## <span style='color:#ff5f27'> 📝 Imports

In [1]:
from xgboost import XGBRegressor
import hopsworks
from functions.llm_chain import load_model, get_llm_chain, generate_response
import pandas as pd
import warnings
warnings.filterwarnings("ignore")

## <span style="color:#ff5f27;"> 🔮 Connect to Hopsworks Feature Store </span>

In [2]:
project = hopsworks.login()
fs = project.get_feature_store() 

Connected. Call `.close()` to terminate connection gracefully.

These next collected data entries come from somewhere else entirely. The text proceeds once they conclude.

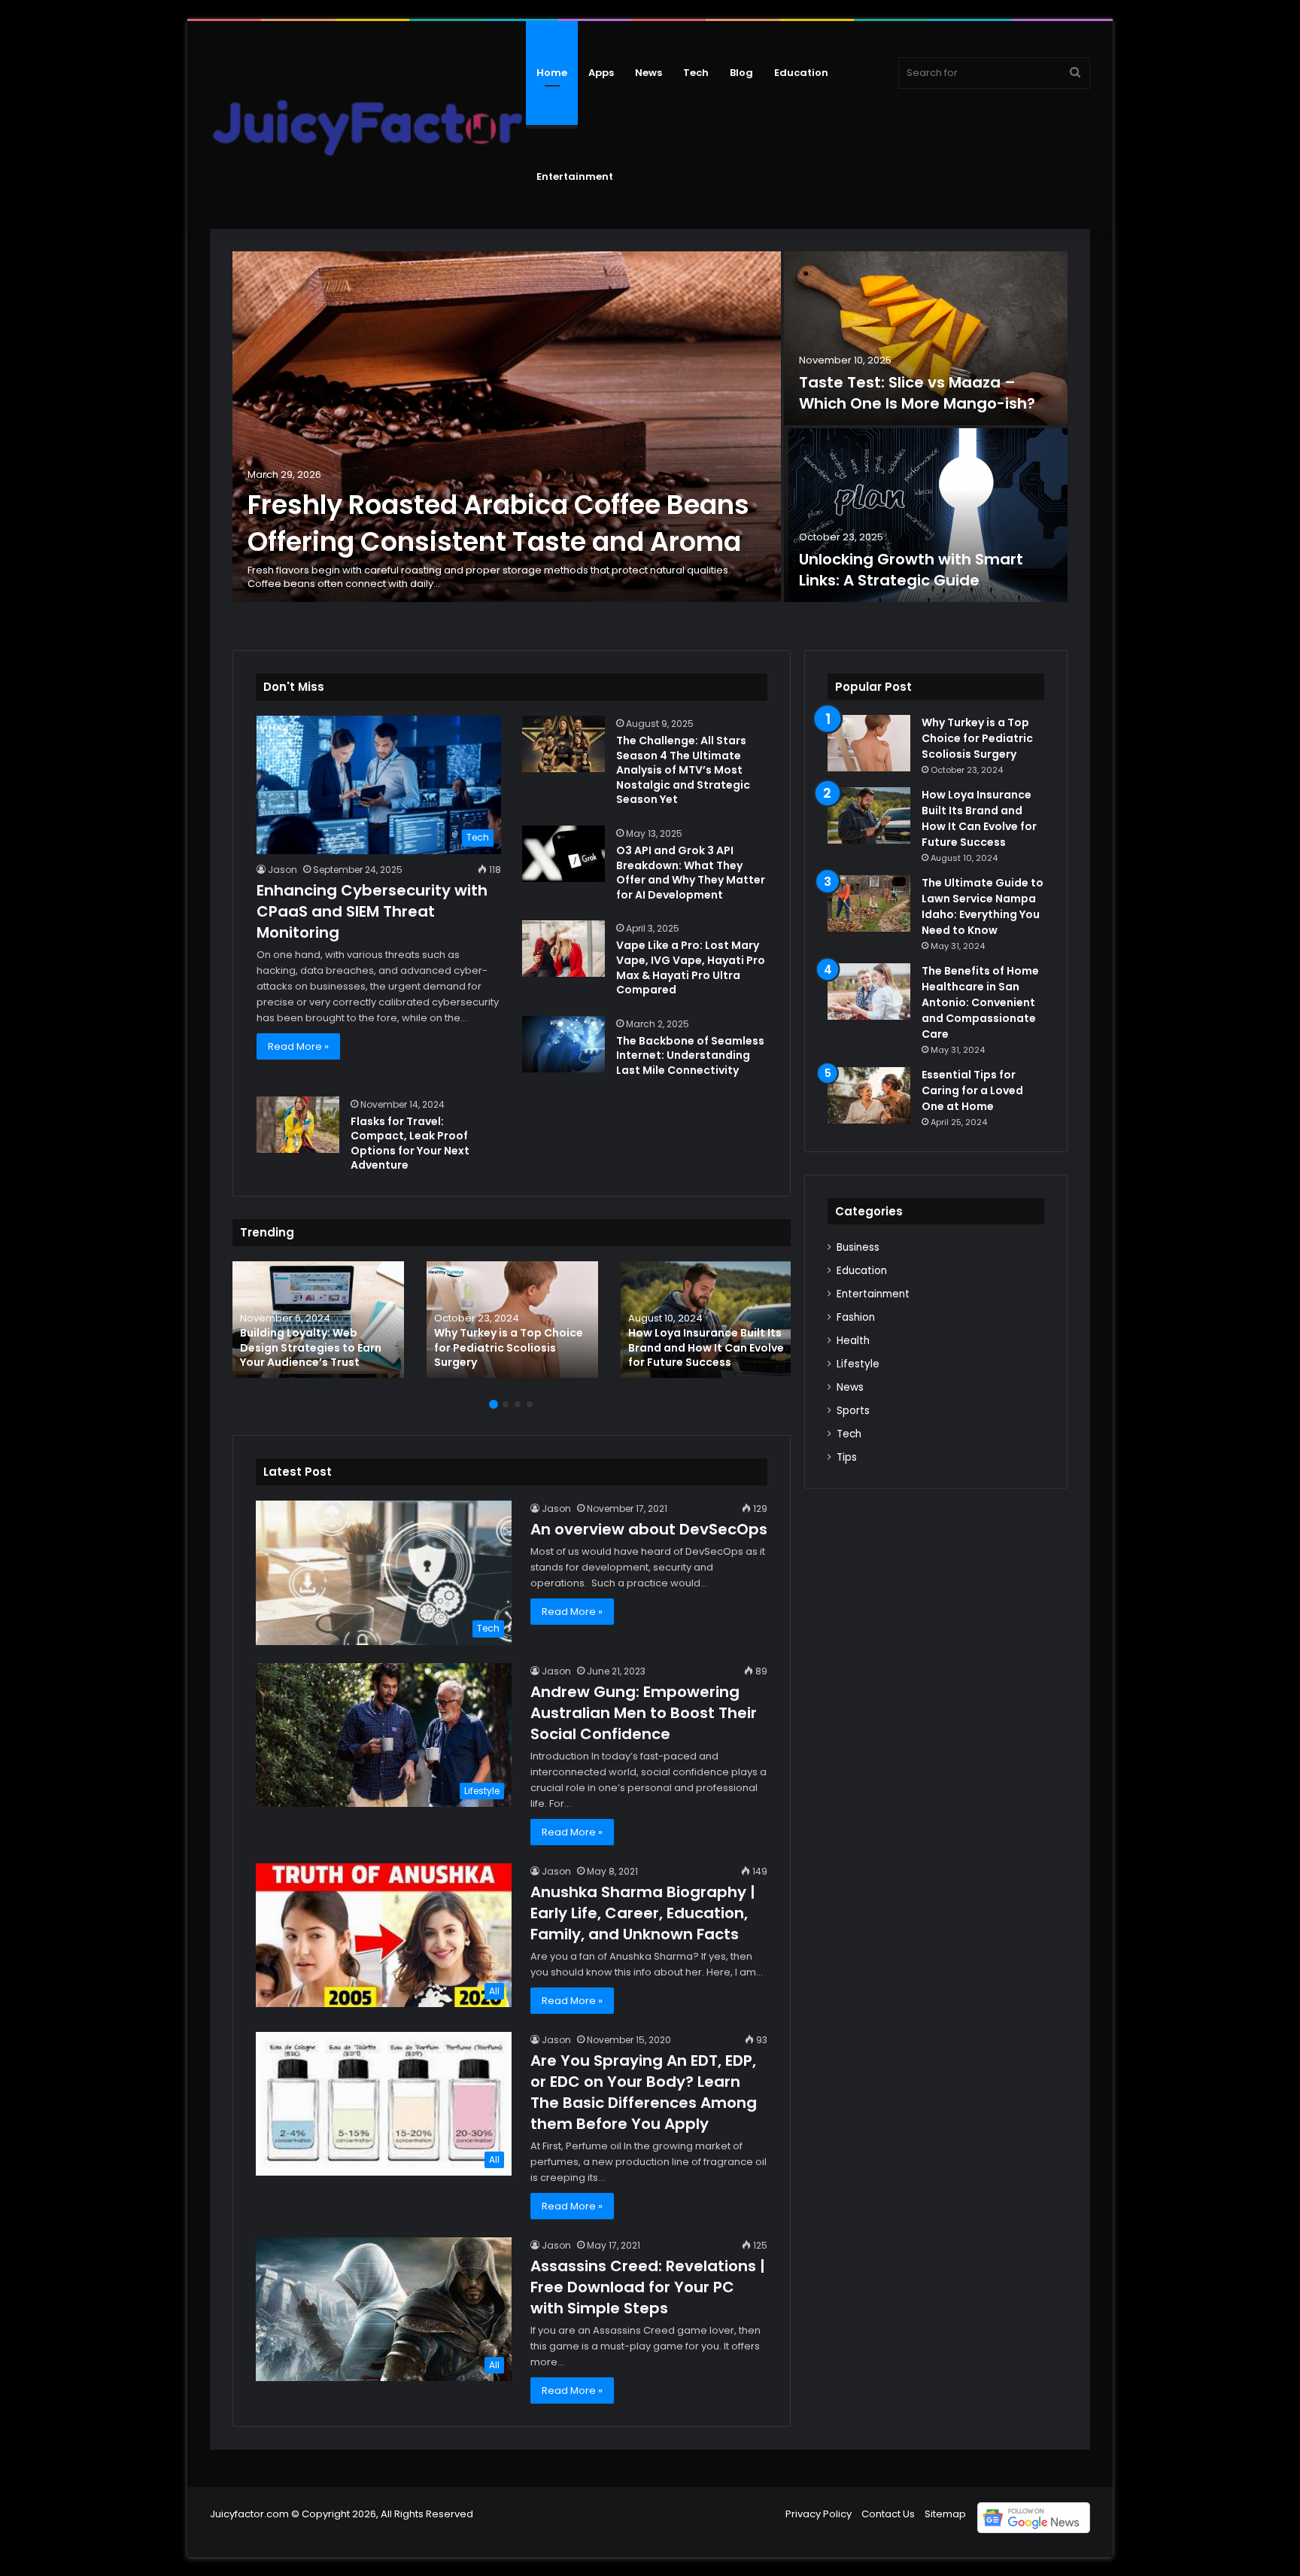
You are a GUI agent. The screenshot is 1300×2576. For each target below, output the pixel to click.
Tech (696, 72)
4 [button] (530, 1404)
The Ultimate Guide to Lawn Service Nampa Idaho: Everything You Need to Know (982, 906)
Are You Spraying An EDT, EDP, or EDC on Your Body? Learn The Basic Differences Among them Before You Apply (643, 2092)
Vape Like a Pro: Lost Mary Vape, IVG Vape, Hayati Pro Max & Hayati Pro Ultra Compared (690, 967)
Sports (853, 1411)
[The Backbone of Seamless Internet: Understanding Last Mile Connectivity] (563, 1044)
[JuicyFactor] (368, 125)
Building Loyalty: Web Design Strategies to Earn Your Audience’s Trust (310, 1347)
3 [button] (518, 1404)
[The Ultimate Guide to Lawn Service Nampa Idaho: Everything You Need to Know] (869, 903)
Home (551, 72)
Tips (847, 1457)
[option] (650, 428)
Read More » (298, 1046)
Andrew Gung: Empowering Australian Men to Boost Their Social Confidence (643, 1712)
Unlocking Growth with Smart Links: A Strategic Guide (911, 570)
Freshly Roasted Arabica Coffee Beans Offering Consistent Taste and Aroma (498, 523)
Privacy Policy (818, 2514)
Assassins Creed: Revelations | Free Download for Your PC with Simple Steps (647, 2287)
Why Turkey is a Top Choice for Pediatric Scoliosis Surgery (508, 1347)
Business (858, 1247)
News (648, 72)
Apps (601, 72)
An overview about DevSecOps (648, 1529)
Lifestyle (858, 1364)
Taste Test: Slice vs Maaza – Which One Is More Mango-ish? (917, 393)
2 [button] (506, 1404)
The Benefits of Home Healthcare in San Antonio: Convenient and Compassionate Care (980, 1002)
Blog (741, 72)
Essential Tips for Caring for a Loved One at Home (972, 1090)
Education (801, 72)
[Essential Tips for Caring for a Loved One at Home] (869, 1095)
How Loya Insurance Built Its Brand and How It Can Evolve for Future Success (706, 1347)
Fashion (856, 1317)
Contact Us (888, 2514)
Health (853, 1341)
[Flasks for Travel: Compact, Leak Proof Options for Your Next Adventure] (298, 1124)
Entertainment (574, 176)
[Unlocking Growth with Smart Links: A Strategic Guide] (926, 515)
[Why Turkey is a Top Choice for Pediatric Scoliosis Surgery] (512, 1319)
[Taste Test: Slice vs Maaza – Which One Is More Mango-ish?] (926, 338)
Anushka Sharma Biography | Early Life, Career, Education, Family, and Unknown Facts (642, 1913)
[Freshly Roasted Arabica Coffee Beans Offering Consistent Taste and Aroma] (506, 426)
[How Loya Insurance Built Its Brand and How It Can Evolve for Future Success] (706, 1319)
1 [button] (493, 1404)
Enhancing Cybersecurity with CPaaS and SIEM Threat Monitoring (372, 911)
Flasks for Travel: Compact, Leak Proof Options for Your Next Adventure (410, 1143)
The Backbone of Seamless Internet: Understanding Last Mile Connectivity (690, 1055)
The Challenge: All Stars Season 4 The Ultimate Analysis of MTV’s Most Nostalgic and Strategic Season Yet (683, 770)
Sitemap (945, 2514)
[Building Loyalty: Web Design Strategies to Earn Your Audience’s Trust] (318, 1319)
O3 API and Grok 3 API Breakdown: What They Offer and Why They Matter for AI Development (690, 872)
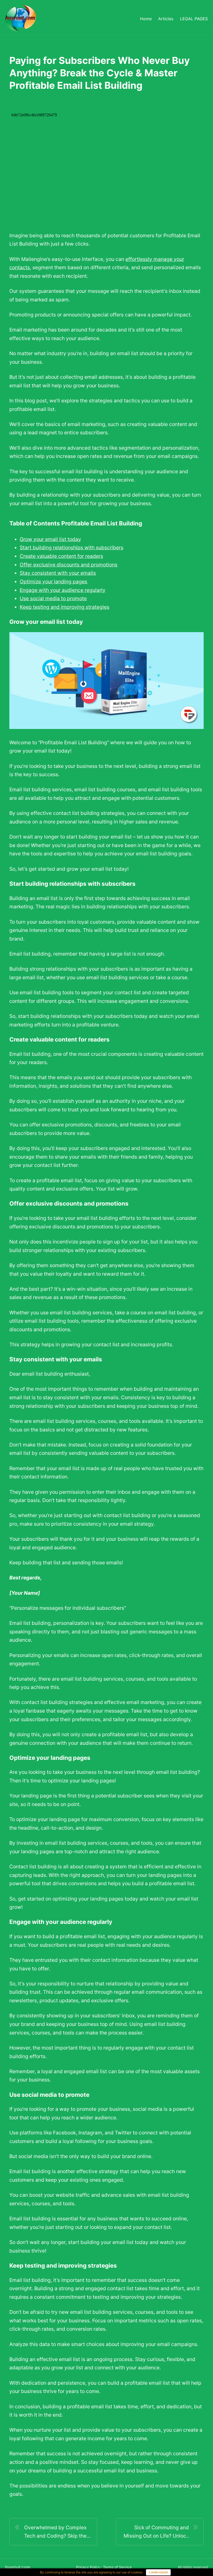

Logged in to project, explore it here https://snurran.hops.works/p/5240
Connected. Call `.close()` to terminate connection gracefully.


In [3]:
# Get_or_create the 'air_quality_fv' feature view
feature_view = fs.get_feature_view(
    name='air_quality_fv',
    version=1
)

# Initialize batch scoring
feature_view.init_batch_scoring(1)


## <span style="color:#ff5f27;">🪝 Retrieve AirQuality Model from Model Registry</span>

In [4]:
# Retrieve the model registry
mr = project.get_model_registry()

# Retrieve the 'air_quality_xgboost_model' from the model registry
retrieved_model = mr.get_model(
    name="air_quality_xgboost_model",
    version=1,
)

# Download the saved model artifacts  to a local directory
saved_model_dir = retrieved_model.download()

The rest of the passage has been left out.